The number of short cycles in these new PCMs should be small in order to preserve excellent decoding performance (typically to achieve a frame-error rate of \(10^{-5}\)). In order to remove short cycles and to lower the error floor, we proceed

<table>
<thead>
<tr>
<th># Block-columns</th>
<th>18</th>
<th>24</th>
<th>48</th>
<th>72</th>
<th>rand</th>
</tr>
</thead>
<tbody>
<tr>
<td>cycles</td>
<td>4</td>
<td>0</td>
<td>0</td>
<td>0</td>
<td>0</td>
</tr>
<tr>
<td></td>
<td>6</td>
<td>1,008</td>
<td>6,911</td>
<td>7,990</td>
<td>791</td>
</tr>
<tr>
<td></td>
<td>8</td>
<td>81K</td>
<td>304K</td>
<td>375K</td>
<td>58K</td>
</tr>
</tbody>
</table>

Figure 1: An example of novel block structured irregular parity-check matrix with 24 block-columns and 8 horizontal layers. Codeword size is 1296, rate= 2/3, and size of each sub-matrix is 54 × 54.

Figure 2: The design-constraint of equally distributed odd and even nonzero block-columns in PCMs is applied in order to achieve highly parallel memory access.

Table 1: The number of short cycles for different PCMs (2/3-rate code of length 1296). Maximum variable node and check node degrees are 8 and 13, respectively. Results for random matrix construction are also shown for comparison.

The PCMs with 18 and 72 block-columns have the smallest number of short cycles. However, both are sparser since a sub-optimal profile with maximum variable node degree of six is used. For 18 block-columns, the maximum degree is limited to the number of layers; for 72 block-columns, it is not possible to remove all cycles of length 4 with maximum variable node degree of eight. The PCMs with 24 and 48 block-columns have identical profiles while the PCMs with 24 block-columns have a smaller number of cycles because the number of possible shift values is twice larger.

The frame error rate (FER) performance for PCMs designed with different number of block-columns are compared in Fig. 3. The PCMs with 24 block-columns outperform PCMs with 18 and 72 block-columns due to a better profile (about 0.4 dB performance loss).

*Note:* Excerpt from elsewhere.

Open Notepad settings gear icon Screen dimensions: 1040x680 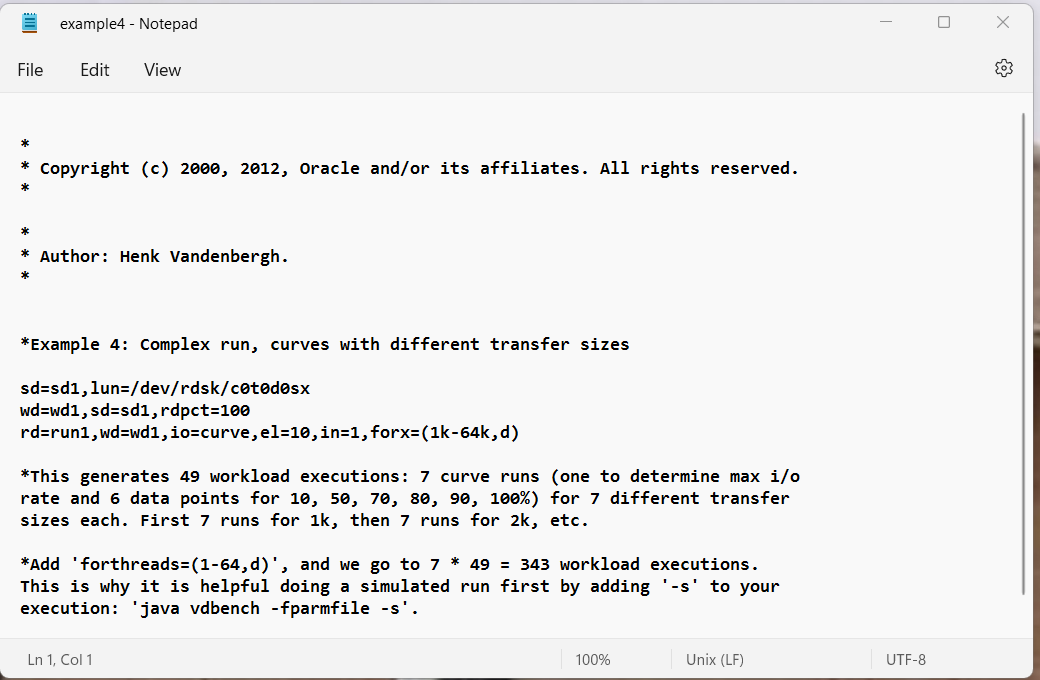point(1004,68)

As is expected, the larger number of short cycles for PCMs with 48 block-columns introduces some performance loss compared to PCMs with 24 block-columns. Because of the reduced number of short cycles, no error-floor is observed until very low FER. PCMs with 24 block-columns provide the best performance and sufficiently high parallelism degree for high-throughput decoder implementations. Due to the near-optimal profile, the corresponding LDPC decoder exhibits excellent error-correcting performance.

### 4. DESIGN OF PIPELINED MULTI-RATE DECODER

The proposed LDPC decoder is based on the architecture-oriented block structured irregular PCMs with 24 block-
columns designed in Section 3. The main target is to achieve decoding throughput of approximately 1 Gb/s, while supporting multiple codeword sizes and code rates with only moderate area, memory and control overhead for next generation wireless systems. Single decoder architecture supports codeword sizes of: 648, 1296, 1944, and 2592, and code rates of: 1/2, 2/3, 3/4, and 5/6, to be compatible with IEEE 802.11n standard [3].

The architecture-oriented constraint of equally distributed odd and even nonzero block-column positions in every horizontal layer of the PCM provides highly parallel memory access. The PCMs designed in Section 3 (for all supported code rates and codeword sizes) allow reading/writing of APP messages that belong to two consecutive nonzero sub-matrices of the same horizontal layer from/to two independent memory modules in a single clock cycle. Each location in one APP memory module contains APP messages that correspond to one (out of twelve) odd block-columns (depth of the memory module is twelve). Another APP memory module contains APP messages from even block-columns. Fig. 4 shows the partitioning of APP memory into two independent modules. The width of the valid memory content depends on the size of the square sub-matrix, and it can be up to 108 messages for the largest supported codeword size of 2592 (in this case the number of APP messages in one sub-matrix is 108).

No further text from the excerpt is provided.